## Work request
Exactly as they appear below, repeat the lines from the one with "The width and height of the screenshot is (782, 489)." through the one with "Given: Toggle bold". Drop every picture.

## Records for the exercise
--
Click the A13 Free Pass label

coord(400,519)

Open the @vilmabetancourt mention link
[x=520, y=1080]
--
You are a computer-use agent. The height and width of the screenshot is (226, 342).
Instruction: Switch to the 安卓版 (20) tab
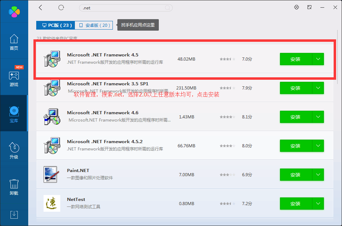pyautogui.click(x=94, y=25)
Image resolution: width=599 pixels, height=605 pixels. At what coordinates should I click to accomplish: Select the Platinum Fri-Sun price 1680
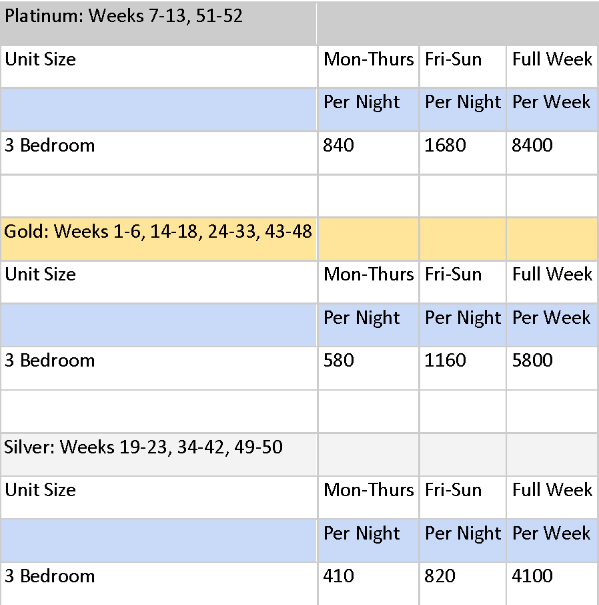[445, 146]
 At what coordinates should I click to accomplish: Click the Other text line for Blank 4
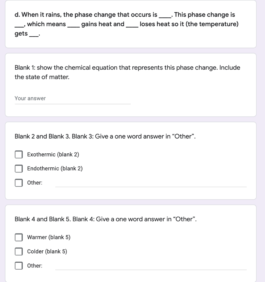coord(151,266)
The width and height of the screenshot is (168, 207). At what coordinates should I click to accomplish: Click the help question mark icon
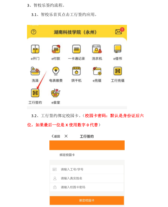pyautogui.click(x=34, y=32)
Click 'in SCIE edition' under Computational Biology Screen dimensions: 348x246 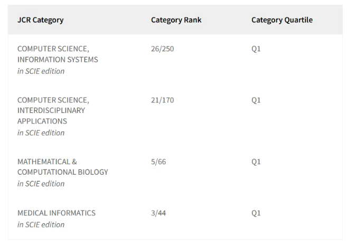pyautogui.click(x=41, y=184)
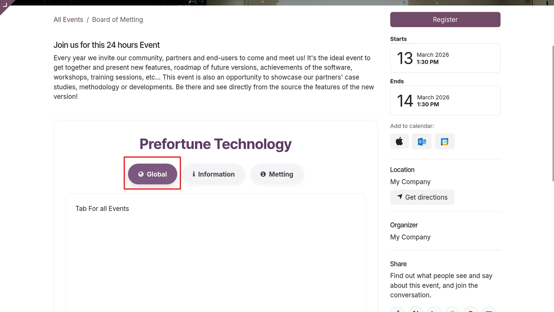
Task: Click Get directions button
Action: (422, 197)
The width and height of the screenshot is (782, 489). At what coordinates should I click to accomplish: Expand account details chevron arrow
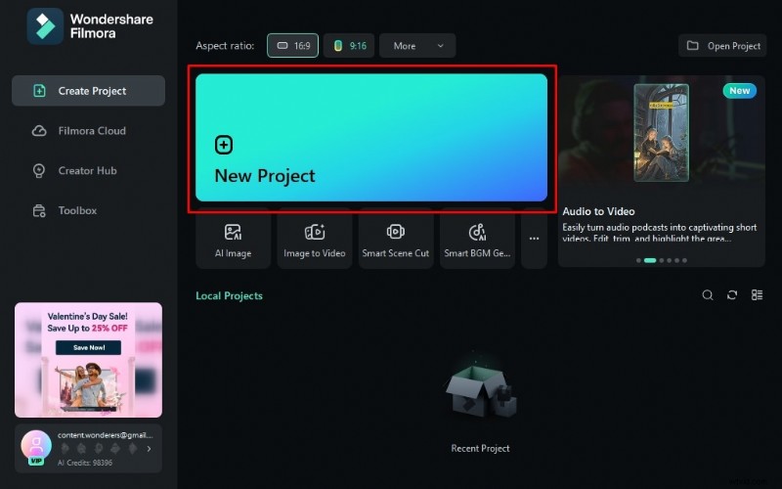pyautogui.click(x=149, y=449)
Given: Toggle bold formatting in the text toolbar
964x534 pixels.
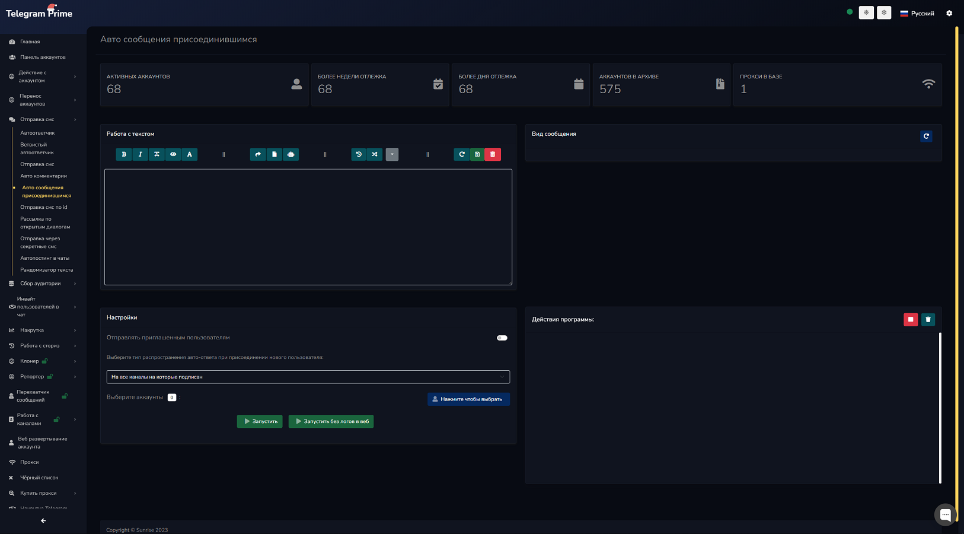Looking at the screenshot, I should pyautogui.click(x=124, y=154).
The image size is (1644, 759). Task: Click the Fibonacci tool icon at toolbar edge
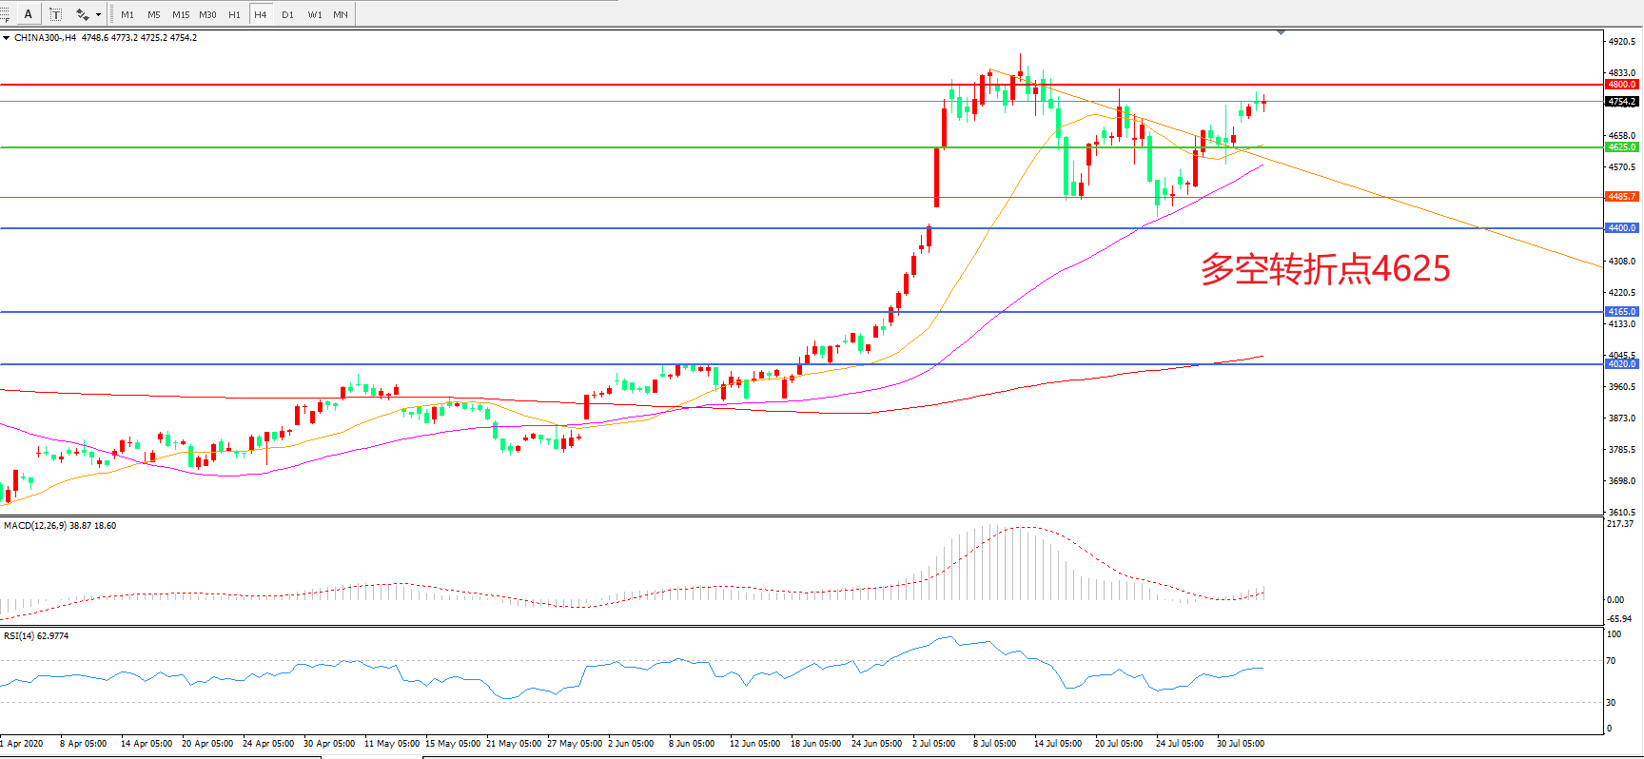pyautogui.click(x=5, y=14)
--
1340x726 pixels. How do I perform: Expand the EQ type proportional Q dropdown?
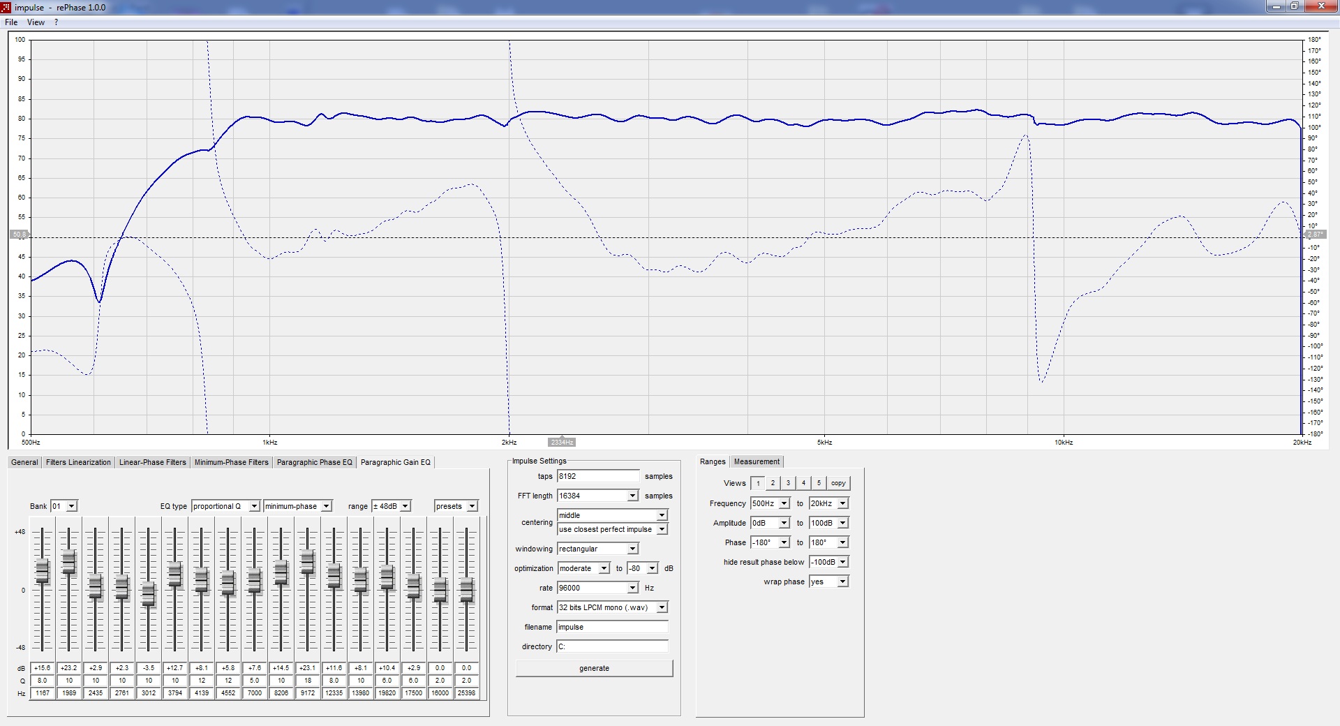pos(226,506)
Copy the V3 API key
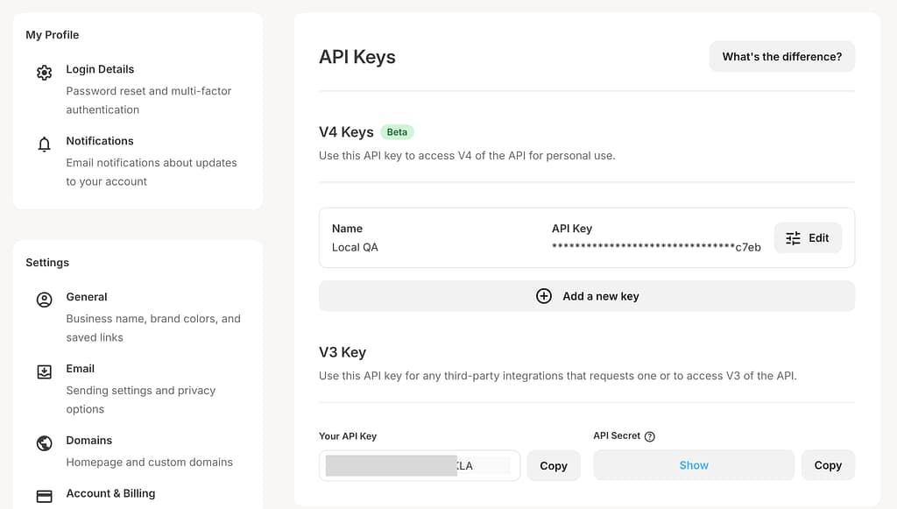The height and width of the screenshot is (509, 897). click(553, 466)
--
## Solution for this task
The width and height of the screenshot is (782, 489). At what coordinates should I click to accomplish: Expand account details chevron arrow
pyautogui.click(x=149, y=449)
Given: Toggle bold formatting in the text toolbar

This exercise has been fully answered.